New Jeep Wrangler JL lives up to expectations
Jeep has become synonymous with off roading and has been etched in the minds of many as a formidable force. First, there was the 1944 Willys Jeep, which really put the company on the map, as a vehicle that could handle any terrain. It was used in World War Two, and gained international acclaim as a work horse.
Now, the brand has unveiled its newest Wrangler, and I’m testing the JL version, which keeps the familiar silhouette, for example, the pronounced wheel arches, the radiator-like front grille, and the circular headlights. However, not everything remained the same as they have made internal modifications throughout for a more comfortable experience. When most persons think about a Jeep Wrangler, they think outdoors and adventures, and for that reason, it has remainedhighly functional, with removable door panels and roof.
This vehicle is categorised as a compact and mid-size SUV, but the truth is, you can’t categorise a Jeep Wrangler because it’s built for an explorer, and that’s it.
Choosing somewhere to go
It’s great when I hear about a vehicle’s ability to go off road, but in the back of my mind, I’m always asking, ‘Can this vehicle survive Jamaican conditions?’ I’ve been to some of the most remote places, where there is just a path, and it is amazing to see how persons use their vehicles to commute, of course, with modifications done by amateur mechanics.
With all this being said, I wanted to push the Wrangler to see what it could handle. So I got KIG’s blessings, then I reached out to my friend Nigel Wilmot, owner of Wilmotorsports, who modifies several Jeeps, and we found a path that was worthy of the Wrangler’s ability.
We decided to take the journey to Hagley Gap in the Blue Mountain region via Gordon Town.

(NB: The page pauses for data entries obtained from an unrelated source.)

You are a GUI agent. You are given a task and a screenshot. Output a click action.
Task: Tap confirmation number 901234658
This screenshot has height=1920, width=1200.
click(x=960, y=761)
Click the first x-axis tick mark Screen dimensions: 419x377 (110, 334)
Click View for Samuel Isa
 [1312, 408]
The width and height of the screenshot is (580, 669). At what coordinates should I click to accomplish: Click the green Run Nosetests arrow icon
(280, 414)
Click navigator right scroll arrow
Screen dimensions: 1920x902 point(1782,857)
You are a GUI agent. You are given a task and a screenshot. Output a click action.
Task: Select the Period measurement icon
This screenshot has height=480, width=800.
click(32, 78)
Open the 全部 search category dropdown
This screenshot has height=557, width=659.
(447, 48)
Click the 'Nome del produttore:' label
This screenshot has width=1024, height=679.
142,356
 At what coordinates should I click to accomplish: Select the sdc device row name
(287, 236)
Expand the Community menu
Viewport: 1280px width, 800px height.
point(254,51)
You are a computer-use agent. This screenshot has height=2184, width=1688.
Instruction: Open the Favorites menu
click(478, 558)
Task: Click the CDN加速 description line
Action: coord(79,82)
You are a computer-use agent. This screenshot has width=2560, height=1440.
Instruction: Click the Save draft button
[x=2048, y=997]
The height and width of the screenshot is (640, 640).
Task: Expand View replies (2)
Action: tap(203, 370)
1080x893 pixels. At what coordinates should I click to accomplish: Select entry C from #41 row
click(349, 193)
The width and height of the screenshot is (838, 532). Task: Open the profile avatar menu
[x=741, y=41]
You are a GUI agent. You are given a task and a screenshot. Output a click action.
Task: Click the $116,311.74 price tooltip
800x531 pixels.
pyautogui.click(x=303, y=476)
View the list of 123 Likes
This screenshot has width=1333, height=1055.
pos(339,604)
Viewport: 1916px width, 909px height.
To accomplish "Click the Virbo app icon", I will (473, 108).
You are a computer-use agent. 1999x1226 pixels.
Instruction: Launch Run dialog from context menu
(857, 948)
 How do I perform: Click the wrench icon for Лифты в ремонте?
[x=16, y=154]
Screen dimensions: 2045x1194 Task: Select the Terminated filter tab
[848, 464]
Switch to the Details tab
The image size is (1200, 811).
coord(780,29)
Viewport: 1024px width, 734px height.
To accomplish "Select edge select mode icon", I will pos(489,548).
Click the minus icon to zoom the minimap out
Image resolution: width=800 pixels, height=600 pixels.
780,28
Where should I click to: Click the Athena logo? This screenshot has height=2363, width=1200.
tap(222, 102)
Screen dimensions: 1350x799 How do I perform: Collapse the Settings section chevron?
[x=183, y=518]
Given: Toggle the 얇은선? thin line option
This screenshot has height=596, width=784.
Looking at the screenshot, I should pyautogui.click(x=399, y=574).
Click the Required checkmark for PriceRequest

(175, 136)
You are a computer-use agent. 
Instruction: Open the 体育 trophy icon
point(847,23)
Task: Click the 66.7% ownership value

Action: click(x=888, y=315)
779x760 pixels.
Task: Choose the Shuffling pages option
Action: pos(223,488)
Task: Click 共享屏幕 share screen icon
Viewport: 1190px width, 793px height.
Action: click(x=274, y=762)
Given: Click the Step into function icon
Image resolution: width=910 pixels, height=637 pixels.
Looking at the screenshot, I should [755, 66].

This is the path persons take when they are trying to access the highest point of the Blue Mountains. It starts with a treacherous journey via a motor vehicle, then you stop and park at Hagley Gap. After this, you do a four-hour hike from ‘Jacob’s Ladder’ to the top of the mountain. Luckily for us, we were only doing the driving part.
Experiencing the Vehicle
This vehicle gets all the little things right to ensure that the driver feels comfortable and in control, like the smoothness of how the main gear lever moves. Additionally, the seats are well padded, which is really appreciated when going over uneven surfaces. There is also the reverse camera, which has one of the best resolutions I have seen. It is complemented by sensors and trajectory a reverse line to ensure that the driver doesn’t hit an object.
While on our journey, there were many times that I was on a one-way path, and I had to reverse to give the oncoming vehicle passage. This is when this camera comes in most useful as I was literally driving on a precipice.
Keep in mind that the vehicle also has a very high ground clearance of 10 inches, which makes it great for going over objects. However, due to the high centre of gravity, it won’t be able to go around corners at fast speeds without some body roll. Truth be told, a vehicle like this is not measured by speed, however, it is tested by its off-road performance.
Halfway along the journey, while looking at the beautiful mountains, i decided to take off the roof panels to get a more immersive experience. It was a seamless effort that took about four minutes, and this allowed me to be close to nature. I kept the vehicle in two -heel drive for most of the journey, and the 295 lb-ft of torque proved to be quite powerful to carry my three adult passengers.
It is also equipped with a turbo, which comes on effortlessly and makes the vehicle faster than it needs to be. This is something that drivers are going to truly appreciate as it has the ability to overtake in a swift manner.
Back to the journey on the sinuous road. By the time we reached Mavis Bank, there were some deep puddles of water, which made the path look like an obstacle course. The leading link and trailing-arm suspension managed it with relative ease as it wasn’t too hard or soft. I was surprised that at the end of my journey, my back wasn’t hurting me.
Staying on the inside
The steering has mounted controls at the front and back, and for this reason, it took a while for my muscle memory to adapt. At the front are the controls for the display screen, in the dial cluster, which can be used to view vehicle data. On the other side of the steering are the cruise-control settings. Now on the rear are the multimedia controls like volume and next track.
The interior is a blend between the past and the future, with homage to Willys Jeep based on the vertical dashboard and the cylindrical gear knob. Inside also looks rugged and amphibious, with many of the buttons a bit higher than in the usual vehicle.
In addition, many the knobs are made of hard rubber, and the material throughout can take hard scratches without being destroyed. Even the window controls are high on the centre console and not the door panels due to the fact that the doors can be removed.
Around the back, the seats are equally comfortable, and there are dedicated a/c vents, which was something I was not expecting. Below the roof is a cage bar, which is for safety if the vehicle should turn over when the roof is removed.
With this generation, Jeep has given drivers very few reasons not to like this vehicle. Everything is done with the driver in mind. The brand has also done justice to the purist by keeping many of the things that made the Wrangler a success.